Exhibitions
In 1969, Kiefer had his first solo exhibition, at Galerie am Kaiserplatz in Karlsruhe. Along with Georg Baselitz, he represented Germany at the Venice Biennale in 1980. Comprehensive solo exhibitions of Kiefer's work have been organized by the Kunsthalle Düsseldorf (1984); Art Institute of Chicago (1987); Sezon Museum of Art in Tokyo (1993); Neue Nationalgalerie in Berlin (1991); Metropolitan Museum of Art in New York (1998); Fondation Beyeler in Basel (2001); the Modern Art Museum of Fort Worth (2005); the Hirshhorn Museum and Sculpture Garden (2006); the San Francisco Museum of Modern Art and the Guggenheim Museum Bilbao (2007). He was also featured in the 1997 Venice Biennale with a one-man show held at the Museo Correr, concentrating on paintings and books. In 2007, the Guggenheim Museum Bilbao presented an extensive survey of recent work. In 2012, the Art Gallery of Hamilton will present a show on some of the artist's paintings.
Also in 2007, Kiefer was commissioned to create a huge site-specific installation of sculptures and paintings for the inaugural "Monumenta" at the Grand Palais, Paris.

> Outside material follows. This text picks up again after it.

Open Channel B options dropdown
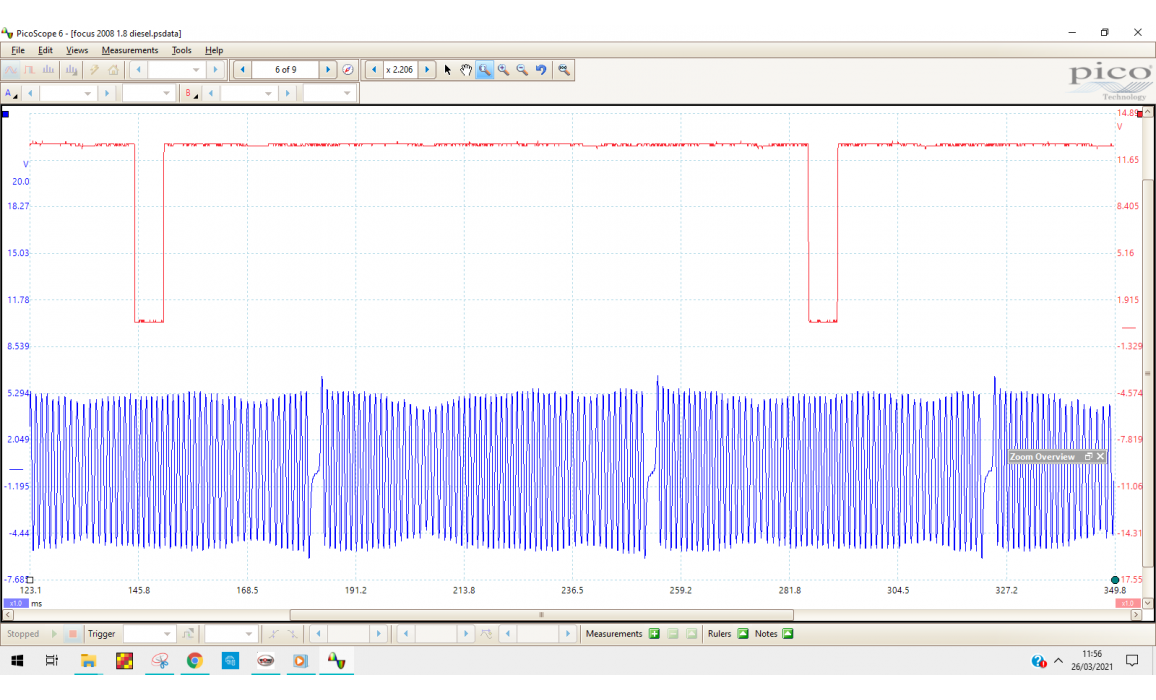[189, 93]
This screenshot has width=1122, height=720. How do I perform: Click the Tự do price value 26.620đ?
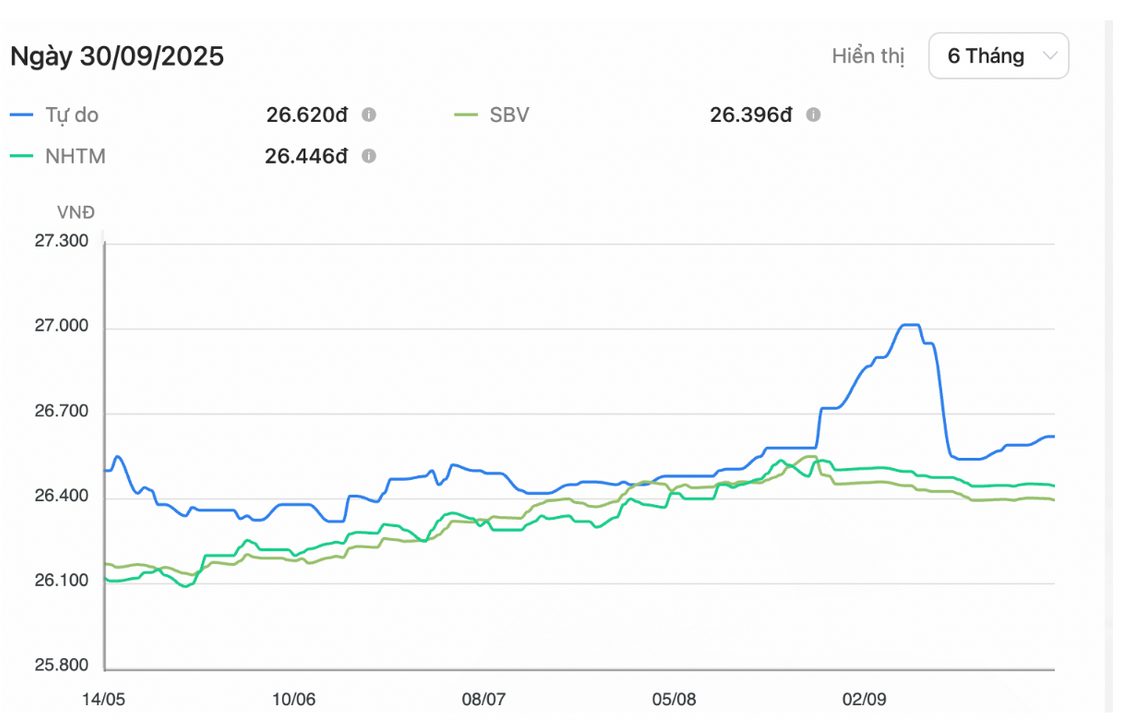coord(306,115)
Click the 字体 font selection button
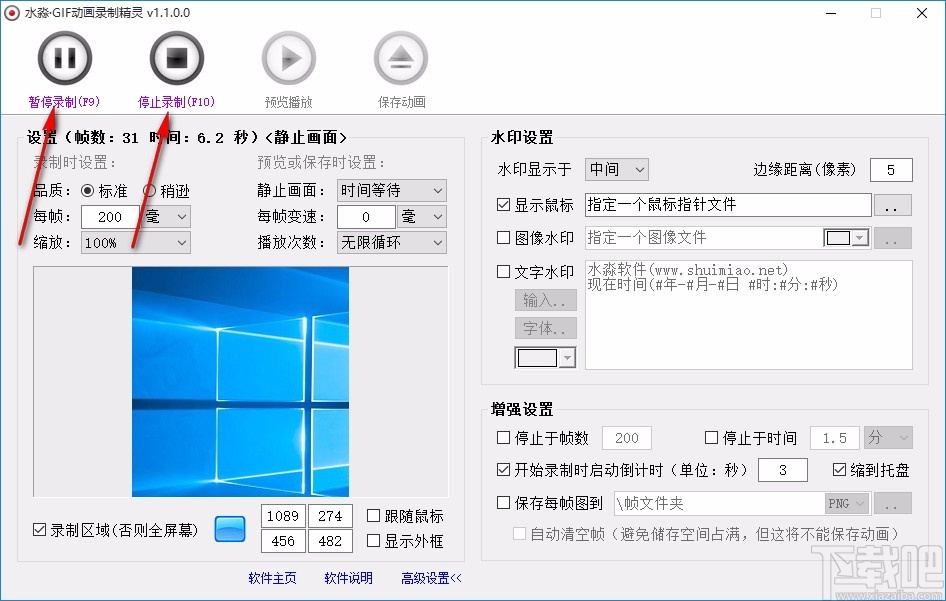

With the unveiling of a triptych – the mural Athanor and the two sculptures Danae and Hortus Conclusus – at the Louvre in 2007, Kiefer became the first living artist to create a permanent site-specific installation in the museum since Georges Braque in 1953. In 2008, he installed Palmsonntag (Palm Sunday) (2006), a monumental palm tree and thirty-six steel-and-glass reliquary tablets in the auditorium-gym of the First Baptist Church of Los Angeles, an enormous Spanish Gothic edifice built in 1927. The room was reconfigured to accommodate the work. Floors were sanded to remove the basketball court's markings, and the wall for the reliquary paintings was constructed inside the space. In 2010 the piece was installed at the Art Gallery of Ontario museum in Toronto, where Kiefer created 8 new panels specifically for the AGO's exhibition of this work.
In Next Year in Jerusalem at Gagosian Gallery in 2010, Kiefer's first New York solo exhibition since 2002, each of the works, the artist explained, was a reaction to a personal "shock" initiated by something he had read, seen, or heard about.